Bağımlıya sahip çıkalım
Bir okuyucumuz ‘Bağımlı bireye ailesinin yaklaşımı nasıl olmalı’ diye soruyor. Konuya ilişkin Moodist Psikiyatri ve Nöroloji Hastanesi uzmanlarından Psikiyatrist Cavid Guliyev bu konuda şu görüşlere yer veriyor. Bütün bağımlılıların vurdumduymaz, umursamaz olduklarını düşünmek doğru değildir. Aileler, bağımlı üyeye karşı önyargılı davranmamalı, çözüm için kendisine destek olmalıdırlar.
İlk tepkilerin genellikle kızgınlık, öfke, duygusal yıkım, suçlama ya da suçluluk hissi olduğunu gözlemliyoruz. Aile çocuğuna kızarken, aynı zamanda kendisine de kızarak, “ Nasıl önleyemedik”, “ Bunu bize nasıl yapar” şeklinde hisler içerisine girebiliyor. Kızgınlık ve öfke, zaten sorunlu olan aile ilişkilerini daha da bozarak karşılıklı suçlamalara neden olabiliyor.
Çocuğunun bağımlı olduğunu öğrenen ailenin, yaşadığı çaresizlikle, hayal kırıklığı ve duygusal yıkım yaşaması da aslında çok normaldir. Çünkü onların çocukları için gelecek planları, hayalleri bulunmaktadır. Karşılaştıkları tablo, kendilerine tüm hayallerinin yıkıldığını hissettirmektedir.
Bazı ailelerde ise, sorunu kabullenmeyip, sorun olarak görmeme yolunu seçerek, inkar durumu sözkonusu olabiliyor. Bu aileler, çocuklarının bağımlı olabileceğini düşünmez veya ona bu durumu konduramazlar. Yüzleşmek zor geldiği için de görmezden gelirler. Suçluluk ve utanç duygusuyla kendilerini toplumdan çekerek, konunun duyulmaması için sorunu kendi içlerinde çözmeye çalışırlar. Ancak, soruna kendi içlerinde çözüm bulmaya çalışmak, çoğu zaman mümkün olan bir şey değildir.
Yukarıda da belirttiğimiz gibi, aileler çocuklarının bağımlı olduğu duyulmasın diye kendi inisiyatifleriyle müdahaleler yapmak isterler. Ancak bunun yeterli olmadığını anladıklarında bir uzmana başvururlar. Bazen de çocuklarının tüm isteklerini karşılayarak kendisine yardımcı olabileceklerini düşünürler ki; bu mümkün bir şey değildir. Bazı aileler ise sadece bağımlıyı suçlayarak sorunun kaynağının o olduğunu düşünürler. Bu yaklaşım yanlış olduğu gibi, tedavide de zorluklara neden olmaktadır.

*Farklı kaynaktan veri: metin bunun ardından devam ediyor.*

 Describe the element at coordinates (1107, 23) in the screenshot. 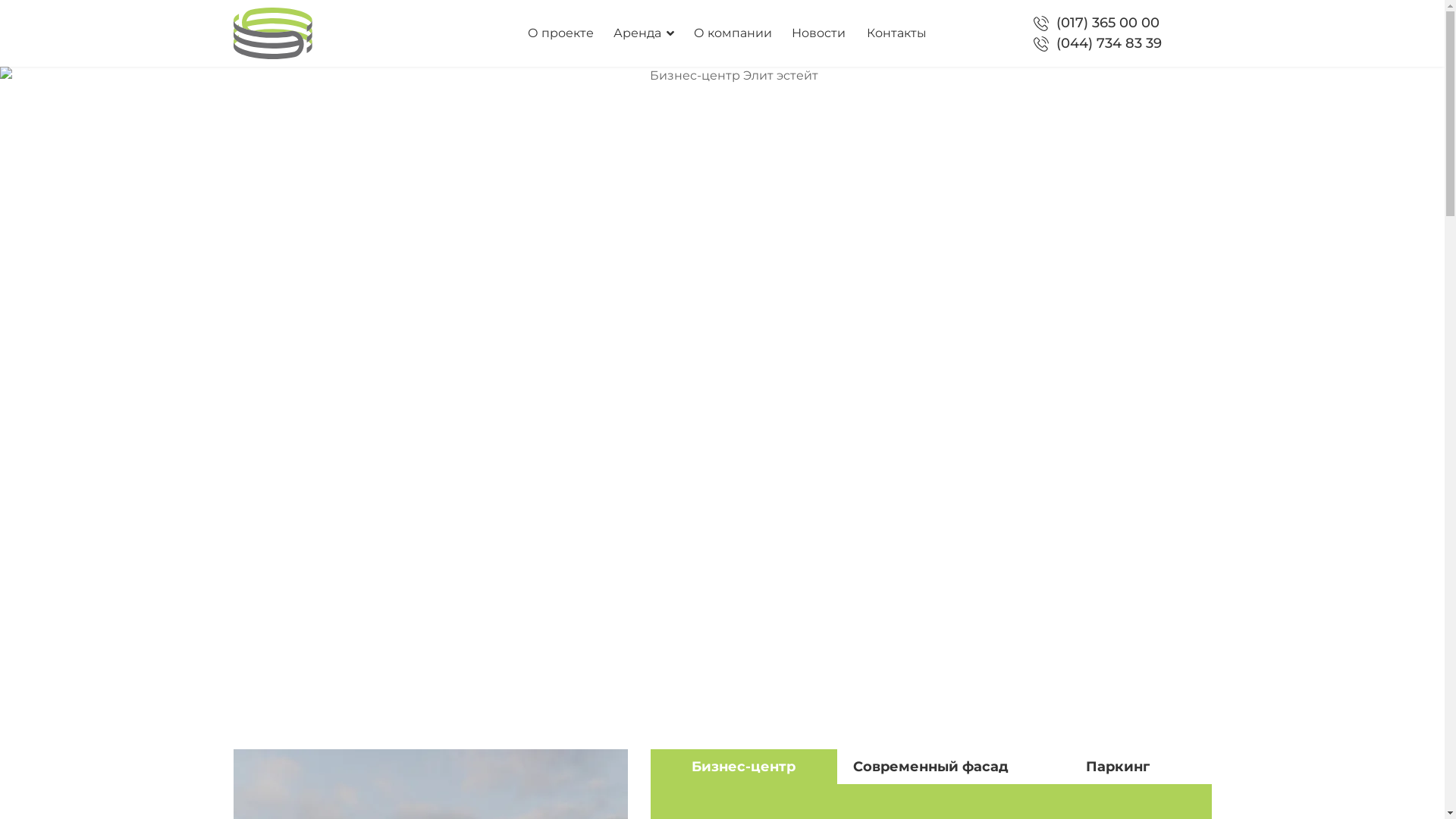

I see `'(017) 365 00 00'` at that location.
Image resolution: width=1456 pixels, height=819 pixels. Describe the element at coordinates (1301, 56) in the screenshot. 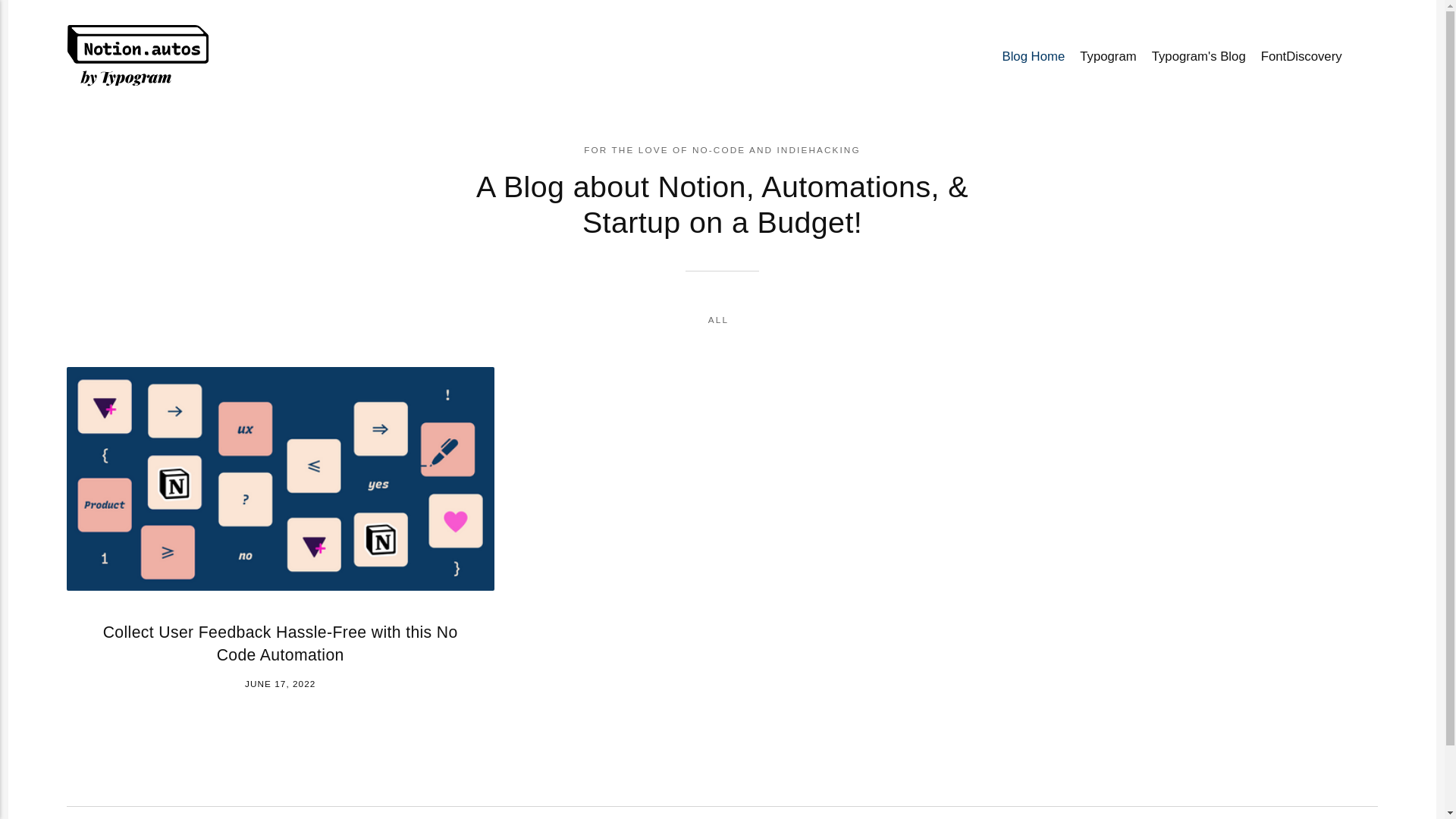

I see `'FontDiscovery'` at that location.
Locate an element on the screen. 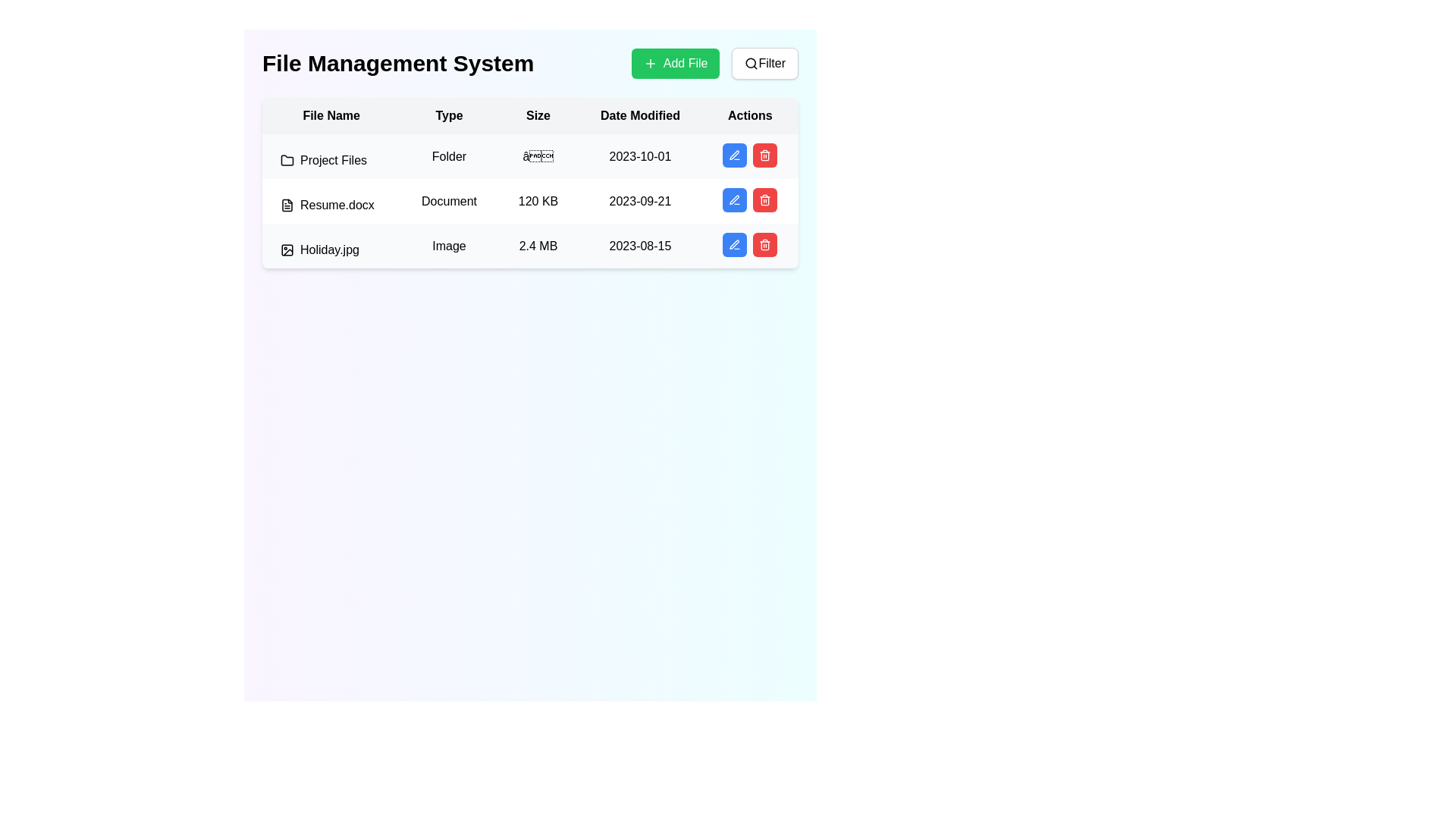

Bağımlı bireye yaklaşımda aile desteği çok önemli olmakla birlikte, bireye sınır koymak sorumluluk vermek de önemlidir. Burada eş-bağımlılıktan (co addiction) da bahsetmek gerekir. Bağımlı kişi durumdan sadece ailenin sorumlu olduğunu söyleyerek aileyi suçlar. Aile de suçluluk hissiyle sorumlunun kendileri olduğunu düşünüp bağımlının istediği şekilde davranmaya başlar. Hatta bazen maddeyi bile temin edebilir. Bu da bağımlılığın pekişmesine neden olur. Bu durumda eş-bağımlı kişilerde çeşitli psikiyatrik hastalıklar ortaya çıkabilir.
Madde kullandığını öğrendiğimiz yakınımız karşısında duygularımıza hakim olmalı, sorunun çözümüne odaklanarak ümitsizliğe kapılmamalı ve suçlu aramak yerine sorunun karşılıklı hatalardan ortaya çıktığını bilmeliyiz.
Bu bağlamda sorunu bağımlıyla gerçekçi şekilde konuşmak, çözüm yolları aramak, karşımızdakinin farklı özelliklere sahip olduğunu kabullenmek, onu anladığımızı hissettirmek, sorunun üstesinden gelmek için gerekli olduğu gibi, bağımlıya sorumluluk vermek, kendi sorumluluklarını üstlenmesini sağlamak, sınır ve kurallar koymak da tedavi başarısı için önemlidir. Sınır ve kural koyma baskıcı şekilde değil, konuşarak ve anlaşma yoluyla olmalıdır. Bu anlamda bağımlıyla aile arasındaki çatışmalar çözümlenmeli, önceden uygulanan iletişim şekilleri gözden geçirilmeli ve yapıcı, kaliteli iletişim modelleri geliştirilmelidir.